The proliferation of devices that include computers in some form or another is on the rise. With the advent of the much heralded Internet-of-Things (IoT), the number of computerized devices will only become higher. And all of them will have to be maintained in some fashion. Maintained in a sense that we would like to install new features on them or upgrade them to fix existing problems in the currently running software. All of us using computers are aware of this maintenance and we (more or less) regularly patch our computers. However, extending this patching to other “non-standard” devices, such as appliances in our houses, may not be that easy. My previous post talked about the necessity to patch cars, and in this post we will examine what problems we may encounter along the way. Bear in mind that the previous post that focused on patching cars was just one example of the need for us to upgrade other devices. This discussion is applicable to many other devices we may have in or around our houses (e.g., smart gas meters, heating, air conditioning, etc.).
Let us start again with cars, as they are a nice exemplar. If we would like to patch (or re-flash) the software in our cars more often than once per year then how should we do it? An obvious answer would be to connect the car to our home network and download the updates from the car manufacturer’s website over the Internet, just the way we do it for our computers. If this sounds too easy and too good to be true then that’s because it is! I, for one, would like to have some confidence that the patch I am installing is indeed the correct one and it has not been tampered with either maliciously or otherwise. I would also like to have an assurance that the various basic functions of my car still perform as they should (e.g., braking, fuel mixture, door locking and similar). If something is not quite right with the patch I would like to be able to roll it back (i.e. remove it) and return the car to the exact state it was in before the patching was attempted.
In more technical terms, I would require authenticity and integrity of the patch, as well as self test, diagnostic and roll-back capabilities for the patch. All of this while preserving any user data that may exist (e.g., telephone numbers, seat position, driving routes and so on). The current state of the art in the computer industry is to ensure authenticity and the integrity of patches, but the rest is more of an exception than the rule.
How would we achieve self test and diagnostic capabilities? The straightforward approach would be to have the ability for the car to test itself. And I am not talking about power-on tests, which usually just verify that the correct voltage is present at the right places but nothing more. The kind of testing I have in mind is to verify that all systems have retained their existing functionalities and capabilities. The obvious problem with this approach is that the patch may interfere with the testing process itself. That can lead to false positives, i.e. the test will conclude that everything is good while, in reality, the test has failed. A second problem may arise from the way some tests are conducted or, more to the point, what are we actually measuring through these tests?
The workaround for the tampering with the testing process is to have a separate system that would perform testing. Separate in the sense that it cannot be patched together with the car itself. This separate system can either be an external, special-purpose computer or an additional computer built into the car. The external system would be a better option as it simplifies things when it needs to be updated and, additionally, one external system could be used for multiple cars.

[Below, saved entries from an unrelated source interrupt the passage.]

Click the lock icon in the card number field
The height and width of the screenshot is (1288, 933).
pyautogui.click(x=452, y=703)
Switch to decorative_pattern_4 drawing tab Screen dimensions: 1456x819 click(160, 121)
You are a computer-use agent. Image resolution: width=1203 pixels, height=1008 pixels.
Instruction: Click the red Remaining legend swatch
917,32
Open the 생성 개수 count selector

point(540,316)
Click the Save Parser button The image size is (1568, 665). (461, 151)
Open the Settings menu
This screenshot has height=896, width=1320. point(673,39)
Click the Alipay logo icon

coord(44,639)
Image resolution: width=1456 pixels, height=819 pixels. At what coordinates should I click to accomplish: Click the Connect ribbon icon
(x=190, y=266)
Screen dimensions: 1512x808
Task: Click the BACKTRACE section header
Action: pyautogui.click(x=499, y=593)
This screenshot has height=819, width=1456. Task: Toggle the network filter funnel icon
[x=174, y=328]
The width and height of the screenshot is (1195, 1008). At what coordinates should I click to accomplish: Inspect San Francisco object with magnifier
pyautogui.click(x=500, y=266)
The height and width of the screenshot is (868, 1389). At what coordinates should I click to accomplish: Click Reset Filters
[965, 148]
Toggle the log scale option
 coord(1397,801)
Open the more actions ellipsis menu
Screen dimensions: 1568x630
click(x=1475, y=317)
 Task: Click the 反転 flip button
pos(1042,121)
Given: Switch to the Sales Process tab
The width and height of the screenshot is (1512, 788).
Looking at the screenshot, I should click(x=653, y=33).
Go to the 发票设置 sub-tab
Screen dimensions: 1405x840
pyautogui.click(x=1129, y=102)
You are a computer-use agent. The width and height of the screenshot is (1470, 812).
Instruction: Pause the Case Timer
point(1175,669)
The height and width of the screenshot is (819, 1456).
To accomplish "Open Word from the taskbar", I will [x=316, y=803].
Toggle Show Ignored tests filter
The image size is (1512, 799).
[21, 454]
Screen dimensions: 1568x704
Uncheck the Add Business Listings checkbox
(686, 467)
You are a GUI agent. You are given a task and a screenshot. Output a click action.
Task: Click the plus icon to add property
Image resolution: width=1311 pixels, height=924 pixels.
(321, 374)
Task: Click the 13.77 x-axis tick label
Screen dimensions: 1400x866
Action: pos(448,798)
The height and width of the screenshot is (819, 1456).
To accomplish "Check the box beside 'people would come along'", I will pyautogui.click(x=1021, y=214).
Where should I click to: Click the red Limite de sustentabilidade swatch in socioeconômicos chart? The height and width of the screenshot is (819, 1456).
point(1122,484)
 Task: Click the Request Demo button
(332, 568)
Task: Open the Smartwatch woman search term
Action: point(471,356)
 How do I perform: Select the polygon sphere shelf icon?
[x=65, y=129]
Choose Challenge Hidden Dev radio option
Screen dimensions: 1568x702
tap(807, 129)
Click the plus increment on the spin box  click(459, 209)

The second problem is harder to address. Given that very few of us have all the equipment needed for testing a car’s roadworthiness at home we will have to simulate some of the inputs, for example, braking. Without brake testing equipment we cannot spin the wheels and then apply brakes to measure how they work. What we can do is apply the brakes and measure the force with which they are pressing on the disc, which is not quite the same as a real-world test scenario. The only way to address this problem would be if certain critical systems are patched we drive the car in the garage to perform patching and testing there.
Roll-back capabilities are less of an issue than testing. Some operating systems (e.g., Microsoft Windows, Solaris) and applications (e.g., Oracle database) do have this capability but it is not universally present in all products. Overall, the industry has the know-how so it is just a matter of the capabilities being built into the system.
While the above discussion has used cars as an example, the problem of patching devices is universal. Car, electricity meter, bread maker, television set or any other device we may possess has the same requirements. Nobody likes that a failed patch puts human lives in jeopardy or turns our precious gadgets into overpriced bricks. Vendors and operators/owners of devices have to improve patching capabilities built into the products. There will be more devices that will require patching and old support models where you would bring your device into a workshop cannot cope with that. Also, dispatching someone to patch a device to a customer premises is prohibitively expensive and equally impractical. The industry has knowledge of how to accomplish this and it is only a question of will to add the capabilities into the devices.